'Tis the season to question your life decisions. The liminal space between Christmas and New Year's almost always sends people into a spiral. After a long holiday with family, you don't want to go back to work! All the good movies are on TV. The sports are very good. There are 5 million chores to do, and even more activities. At the end of the long year, and staring down the beginning of winter, there is no better time to question every decision you've ever made.
And the easiest one to question, of course, is work. I did not travel for Christmas this year, but there is nothing more demoralizing than spending an emotionally exhausting time with your family, navigating the brutal, ridiculous holiday travel circuit (especially this year), and returning home to realize that you've spent your vacation days on that and now have to return back to work. What is the point of all this! Why do we work so much! We don't even get that much out of it!
Now is the perfect time to dream of hanging out all day. Every day it is too sunny to work, or too gloomy to work, or too nice to work, or too brutally cold to work. But every day is the perfect day to hang out. Why not use a couple hours of company time to peruse Zillow and dream about moving someplace where you don't have to worry about clocking in? Some place cheap enough that maybe you could live on making stuff, or doing stuff you like, and never have to learn how to like ... run a point-of-sale system, never have to scale it for profit. It's a beautiful dream.
That's how reader Seth found this house. He says, "I found it because I daydream about escaping someplace cheap enough to support myself on my art, and never have to touch a computer for work again." That's relatable as hell, Seth!
This week's house has something that I have never seen before on Zillow. Instead of a price, it says "Price Unknown." This is very ominous already. The "Zestimate," that silly little estimation that Zillow slaps on all of its houses, says $76,800. This is such a specific estimate that I cannot take it seriously. Ah, yes. The estimate for this house? Hmm. It's probably $76,814.32. Ridiculous.
The reason this house's price is unknown is because it is up for auction! My understanding of auctions as a concept is that they are something that presumably can get you a deal, but actually are a way for rich people to amuse themselves with a man who talks very fast and the reminder that they have enough money to throw around willy-nilly. Though it is unclear what kind of rich person would want to buy this house.
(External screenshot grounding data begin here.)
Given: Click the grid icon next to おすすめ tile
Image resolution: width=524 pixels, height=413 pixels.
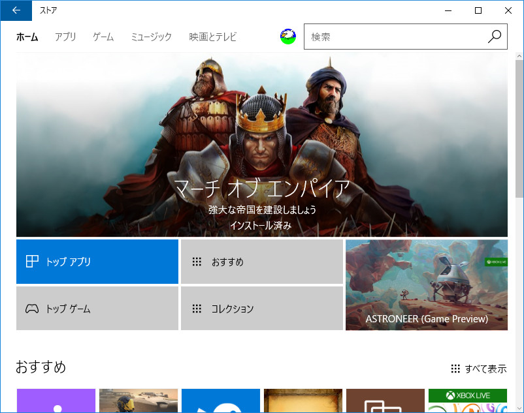Looking at the screenshot, I should [x=197, y=261].
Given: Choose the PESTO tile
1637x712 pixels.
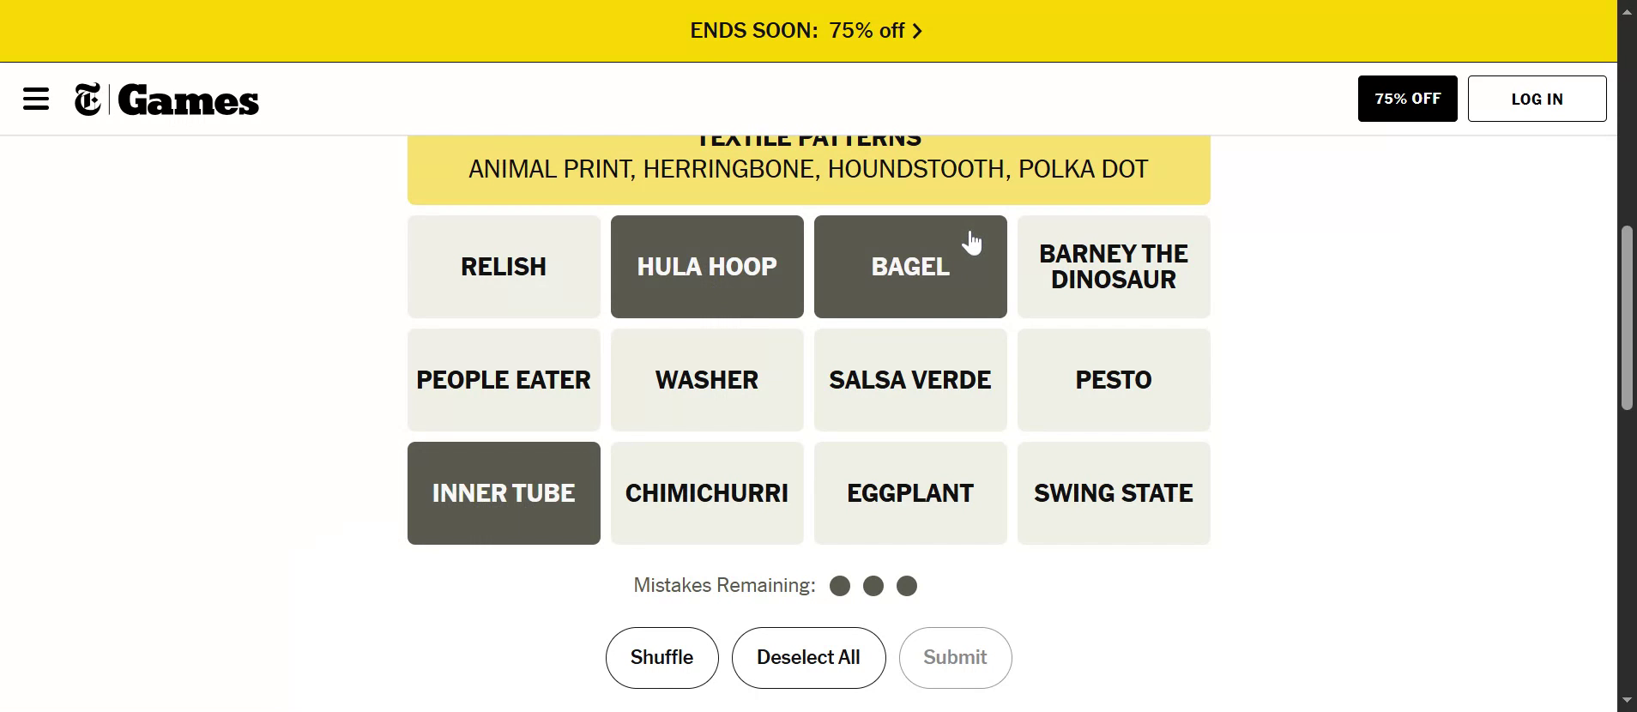Looking at the screenshot, I should (1114, 380).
First off, it is located in Leon, Kansas. I looked this up, and Leon seems to be a suburb of Wichita. It is located 36 minutes east by highway. The population of Leon is 669. With us, we could make it 670! That's fun, I guess.
Here is the house:
You might be thinking, Wow, this looks like a school. And you would be correct. This used to be a school. It does not seem like a great sign for a town, to me, if you are auctioning off what used to be a school as a private family home. Did the children get a new school? Is school cancelled for kids now? Or are there just no kids left in Leon, Kansas? Where will they learn?!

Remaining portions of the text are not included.